Citizens of an island nation learn the ways that magic both blesses and curses their lives. In Popisho, every child is born with "cors": their own particular type of magical power. They become acolytes to those who can teach them skills or are assisted by obeah women, whose “sole purpose was to curate magic.” For Anise, her cors is ironic: She is a healer and diagnostician, though she cannot heal whatever causes her own babies to be stillborn. Xavier’s cors is the ability to conjure any flavor into food with his hands; he is the country’s "macaenus," chosen by the gods to feed every citizen once, at the right time: "a man born to cook just for your individual appetite….He gave you what you needed, and that wasn’t just food: it was inspiration.” As the novel opens, Xavier has been tapped by Popisho’s governor to cook for his daughter, Sonteine, and her fiance on their wedding night—out of turn for a meal from the macaenus. Sonteine appears to have no cors while her twin brother, Romanza, has brought equal consternation to their powerful family by becoming acolyte—and lover—to an “indigent” man, a class of citizen who lives off the land. When a blast of magic affects all the island’s women at the same time, it brings these characters together in new ways and changes everyone’s understanding of love and community. Ross, who lives in England and was raised in Jamaica, wheels kaleidoscopically through different points of view and backward and forward in time, offering readers a cross section of her invented country: its politics, religion, economy, food. Her novel carves out a place in the canon of memorable works of magical realism alongside Midnight’s Children and One Hundred Years of Solitude, but it's also totally itself, a raunchy, sly, colorful exploration of individual and collective identity. A novel that suffuses the senses. Copyright © Kirkus Reviews, used with permission.


Book list
From Booklist, Copyright © American Library Association. Used with permission.

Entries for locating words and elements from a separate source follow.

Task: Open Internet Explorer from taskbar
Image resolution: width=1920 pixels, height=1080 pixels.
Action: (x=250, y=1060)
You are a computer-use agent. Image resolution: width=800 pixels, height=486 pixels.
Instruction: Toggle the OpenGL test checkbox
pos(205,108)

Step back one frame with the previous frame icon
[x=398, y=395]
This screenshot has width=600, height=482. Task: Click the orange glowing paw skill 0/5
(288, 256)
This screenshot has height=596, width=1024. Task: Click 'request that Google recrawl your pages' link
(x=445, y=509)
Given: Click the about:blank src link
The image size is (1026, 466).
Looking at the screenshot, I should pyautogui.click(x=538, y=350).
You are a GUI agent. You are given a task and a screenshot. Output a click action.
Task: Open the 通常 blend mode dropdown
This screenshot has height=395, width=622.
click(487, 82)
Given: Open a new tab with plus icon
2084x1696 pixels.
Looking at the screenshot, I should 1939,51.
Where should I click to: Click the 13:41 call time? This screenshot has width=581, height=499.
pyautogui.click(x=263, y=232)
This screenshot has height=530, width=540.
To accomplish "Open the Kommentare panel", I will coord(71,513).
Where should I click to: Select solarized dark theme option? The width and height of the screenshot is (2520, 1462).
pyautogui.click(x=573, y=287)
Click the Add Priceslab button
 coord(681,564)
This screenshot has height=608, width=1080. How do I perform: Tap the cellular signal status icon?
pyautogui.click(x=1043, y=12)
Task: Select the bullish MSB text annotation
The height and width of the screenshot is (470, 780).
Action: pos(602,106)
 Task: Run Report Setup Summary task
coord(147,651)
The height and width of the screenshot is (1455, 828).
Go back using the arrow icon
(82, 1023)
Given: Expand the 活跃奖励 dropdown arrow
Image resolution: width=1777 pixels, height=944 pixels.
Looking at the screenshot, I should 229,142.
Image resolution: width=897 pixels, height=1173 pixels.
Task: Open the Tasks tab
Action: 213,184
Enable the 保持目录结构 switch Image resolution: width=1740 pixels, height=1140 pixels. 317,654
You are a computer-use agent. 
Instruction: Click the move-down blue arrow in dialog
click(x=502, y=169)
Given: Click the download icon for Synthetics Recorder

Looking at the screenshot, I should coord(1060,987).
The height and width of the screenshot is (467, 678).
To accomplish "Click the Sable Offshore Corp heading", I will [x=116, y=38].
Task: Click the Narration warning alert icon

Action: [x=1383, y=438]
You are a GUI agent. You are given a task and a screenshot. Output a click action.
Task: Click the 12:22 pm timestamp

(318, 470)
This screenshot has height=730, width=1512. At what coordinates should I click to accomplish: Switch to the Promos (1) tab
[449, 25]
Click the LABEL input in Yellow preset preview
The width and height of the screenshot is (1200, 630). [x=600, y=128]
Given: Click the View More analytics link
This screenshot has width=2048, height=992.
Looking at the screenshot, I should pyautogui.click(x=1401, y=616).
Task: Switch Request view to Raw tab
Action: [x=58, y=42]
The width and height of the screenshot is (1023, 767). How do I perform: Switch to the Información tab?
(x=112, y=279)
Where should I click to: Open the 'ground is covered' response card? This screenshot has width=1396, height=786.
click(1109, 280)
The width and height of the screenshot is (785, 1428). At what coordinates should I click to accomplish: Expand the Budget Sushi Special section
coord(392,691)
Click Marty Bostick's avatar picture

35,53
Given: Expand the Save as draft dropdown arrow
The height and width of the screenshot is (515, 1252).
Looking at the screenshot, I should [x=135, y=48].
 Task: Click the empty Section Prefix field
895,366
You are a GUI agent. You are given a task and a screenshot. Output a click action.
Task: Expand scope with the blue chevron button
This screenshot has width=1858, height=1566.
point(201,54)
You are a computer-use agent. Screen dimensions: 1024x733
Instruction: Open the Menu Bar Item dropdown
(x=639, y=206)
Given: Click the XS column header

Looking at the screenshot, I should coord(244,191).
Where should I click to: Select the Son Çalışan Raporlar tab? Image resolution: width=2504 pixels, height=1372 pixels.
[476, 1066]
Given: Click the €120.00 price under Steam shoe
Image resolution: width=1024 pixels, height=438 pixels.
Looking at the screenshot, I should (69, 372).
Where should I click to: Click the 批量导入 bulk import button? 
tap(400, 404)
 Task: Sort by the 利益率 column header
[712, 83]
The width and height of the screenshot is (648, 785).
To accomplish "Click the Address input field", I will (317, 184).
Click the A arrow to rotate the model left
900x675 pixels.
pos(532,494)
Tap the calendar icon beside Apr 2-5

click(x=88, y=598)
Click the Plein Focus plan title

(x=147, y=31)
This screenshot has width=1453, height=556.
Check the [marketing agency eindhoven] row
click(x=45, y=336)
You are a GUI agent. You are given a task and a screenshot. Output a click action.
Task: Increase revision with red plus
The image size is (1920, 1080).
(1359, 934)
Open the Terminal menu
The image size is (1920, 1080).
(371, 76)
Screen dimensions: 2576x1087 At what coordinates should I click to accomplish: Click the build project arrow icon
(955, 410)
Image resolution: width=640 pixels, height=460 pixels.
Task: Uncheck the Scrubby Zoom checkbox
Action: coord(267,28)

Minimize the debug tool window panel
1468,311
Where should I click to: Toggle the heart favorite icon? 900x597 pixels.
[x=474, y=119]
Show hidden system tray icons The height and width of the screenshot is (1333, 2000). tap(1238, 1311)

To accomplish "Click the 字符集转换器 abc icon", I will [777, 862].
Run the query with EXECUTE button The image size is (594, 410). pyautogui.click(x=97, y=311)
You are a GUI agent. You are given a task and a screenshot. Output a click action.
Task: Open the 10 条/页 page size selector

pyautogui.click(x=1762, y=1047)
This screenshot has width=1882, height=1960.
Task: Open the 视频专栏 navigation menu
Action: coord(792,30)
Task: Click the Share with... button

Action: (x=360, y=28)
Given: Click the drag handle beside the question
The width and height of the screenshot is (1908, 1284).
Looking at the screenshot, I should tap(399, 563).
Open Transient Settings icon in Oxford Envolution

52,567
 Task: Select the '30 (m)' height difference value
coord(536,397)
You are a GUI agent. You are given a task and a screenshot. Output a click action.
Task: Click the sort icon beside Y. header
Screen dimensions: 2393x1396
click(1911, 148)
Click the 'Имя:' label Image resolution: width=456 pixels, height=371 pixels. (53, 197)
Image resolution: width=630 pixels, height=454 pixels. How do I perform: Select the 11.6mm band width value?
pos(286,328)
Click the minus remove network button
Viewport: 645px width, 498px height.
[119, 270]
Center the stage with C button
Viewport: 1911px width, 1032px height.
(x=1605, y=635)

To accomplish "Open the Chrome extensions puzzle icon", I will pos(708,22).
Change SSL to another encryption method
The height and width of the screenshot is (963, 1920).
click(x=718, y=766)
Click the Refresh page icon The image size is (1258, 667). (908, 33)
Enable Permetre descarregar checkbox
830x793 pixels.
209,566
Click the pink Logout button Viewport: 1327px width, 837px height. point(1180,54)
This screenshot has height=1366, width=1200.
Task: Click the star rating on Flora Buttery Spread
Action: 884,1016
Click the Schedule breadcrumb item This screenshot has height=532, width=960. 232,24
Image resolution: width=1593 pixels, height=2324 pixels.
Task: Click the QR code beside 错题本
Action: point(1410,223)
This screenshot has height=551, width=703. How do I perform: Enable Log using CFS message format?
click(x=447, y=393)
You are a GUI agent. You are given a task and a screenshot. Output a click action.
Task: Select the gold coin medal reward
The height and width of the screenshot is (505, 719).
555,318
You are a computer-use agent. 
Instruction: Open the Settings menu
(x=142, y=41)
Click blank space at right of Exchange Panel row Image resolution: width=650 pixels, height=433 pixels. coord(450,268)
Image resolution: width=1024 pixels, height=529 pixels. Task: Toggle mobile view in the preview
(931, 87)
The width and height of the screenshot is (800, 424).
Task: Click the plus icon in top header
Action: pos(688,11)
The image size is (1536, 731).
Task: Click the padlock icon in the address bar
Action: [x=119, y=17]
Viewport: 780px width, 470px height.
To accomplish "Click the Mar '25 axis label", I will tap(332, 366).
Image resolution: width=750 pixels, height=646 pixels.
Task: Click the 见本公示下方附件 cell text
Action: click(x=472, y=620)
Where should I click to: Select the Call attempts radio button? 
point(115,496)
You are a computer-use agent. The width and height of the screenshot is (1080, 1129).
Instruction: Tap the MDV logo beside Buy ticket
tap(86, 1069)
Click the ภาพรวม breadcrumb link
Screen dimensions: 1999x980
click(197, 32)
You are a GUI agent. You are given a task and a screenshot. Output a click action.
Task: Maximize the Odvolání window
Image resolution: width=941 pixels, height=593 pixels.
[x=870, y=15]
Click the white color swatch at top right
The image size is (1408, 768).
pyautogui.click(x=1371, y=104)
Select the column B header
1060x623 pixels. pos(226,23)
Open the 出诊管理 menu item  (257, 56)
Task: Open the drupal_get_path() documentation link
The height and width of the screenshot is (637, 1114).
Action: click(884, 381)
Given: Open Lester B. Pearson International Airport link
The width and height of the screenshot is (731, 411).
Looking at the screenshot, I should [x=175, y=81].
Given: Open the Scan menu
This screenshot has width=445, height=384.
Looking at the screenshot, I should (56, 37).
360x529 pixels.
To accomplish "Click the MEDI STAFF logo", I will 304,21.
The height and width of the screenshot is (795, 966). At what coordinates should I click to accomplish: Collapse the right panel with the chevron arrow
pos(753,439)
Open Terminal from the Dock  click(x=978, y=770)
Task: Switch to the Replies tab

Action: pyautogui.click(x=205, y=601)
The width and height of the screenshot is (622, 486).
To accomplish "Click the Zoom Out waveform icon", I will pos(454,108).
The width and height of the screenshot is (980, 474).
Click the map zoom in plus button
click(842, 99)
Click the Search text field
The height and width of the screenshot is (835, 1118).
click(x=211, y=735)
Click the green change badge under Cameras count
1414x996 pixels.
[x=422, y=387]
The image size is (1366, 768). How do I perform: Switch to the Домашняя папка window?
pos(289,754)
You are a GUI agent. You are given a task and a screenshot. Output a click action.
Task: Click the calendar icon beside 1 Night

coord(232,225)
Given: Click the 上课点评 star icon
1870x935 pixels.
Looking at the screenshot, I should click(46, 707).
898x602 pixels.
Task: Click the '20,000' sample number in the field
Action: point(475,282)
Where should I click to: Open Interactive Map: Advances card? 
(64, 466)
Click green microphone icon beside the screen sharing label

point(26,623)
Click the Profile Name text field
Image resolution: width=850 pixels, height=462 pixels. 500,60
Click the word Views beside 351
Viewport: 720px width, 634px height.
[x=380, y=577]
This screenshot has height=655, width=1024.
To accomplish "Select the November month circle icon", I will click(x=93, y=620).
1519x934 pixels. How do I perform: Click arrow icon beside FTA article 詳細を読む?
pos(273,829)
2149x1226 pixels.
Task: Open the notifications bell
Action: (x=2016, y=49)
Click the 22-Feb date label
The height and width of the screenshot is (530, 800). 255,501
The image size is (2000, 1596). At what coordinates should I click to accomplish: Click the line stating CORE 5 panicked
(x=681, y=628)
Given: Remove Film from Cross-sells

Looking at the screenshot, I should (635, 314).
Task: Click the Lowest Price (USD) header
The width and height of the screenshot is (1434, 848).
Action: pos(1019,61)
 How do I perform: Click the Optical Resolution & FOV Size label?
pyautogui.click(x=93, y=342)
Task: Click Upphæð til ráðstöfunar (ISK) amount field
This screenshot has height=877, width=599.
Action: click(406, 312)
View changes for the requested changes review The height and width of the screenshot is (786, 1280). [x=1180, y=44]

The wondrous archipelago of Popisho is a place of magic, from the extraordinary powers of its denizens to the rich tapestry woven from its vividly imagined landscape, traditions, and culture. Emulating the best practitioners of magical realism, Ross takes us beyond normal experience and convinces us of the otherworldly cooking powers of Xavier, the healing energy of Anise, and the lie-detecting abilities of Zaza. Sonteine Intiasar’s wedding day and Xavier’s conscription by the governor to provide a wedding feast set the plot into motion and it quickly expands to embrace many stories. Tears mix with laughter as we learn about death, infidelity, corruption, truth, desire, and love. The strangeness of the fate of the island women’s “pum-pums” (vaginas), Xavier’s addiction, the obeah women’s roles, and the veiled critique of colonialism are all elements within this expansive weaving, which is held together so effectively by Ross’ creative use of language and gripping characterizations. Passing reminders of the works of Gabriel Garcia Márquez and Alice Walker serve to establish Ross firmly in the global storytelling tradition of bold and beautiful narratives that demand much of the reader, but deliver the promised prize of a stirring literary experience.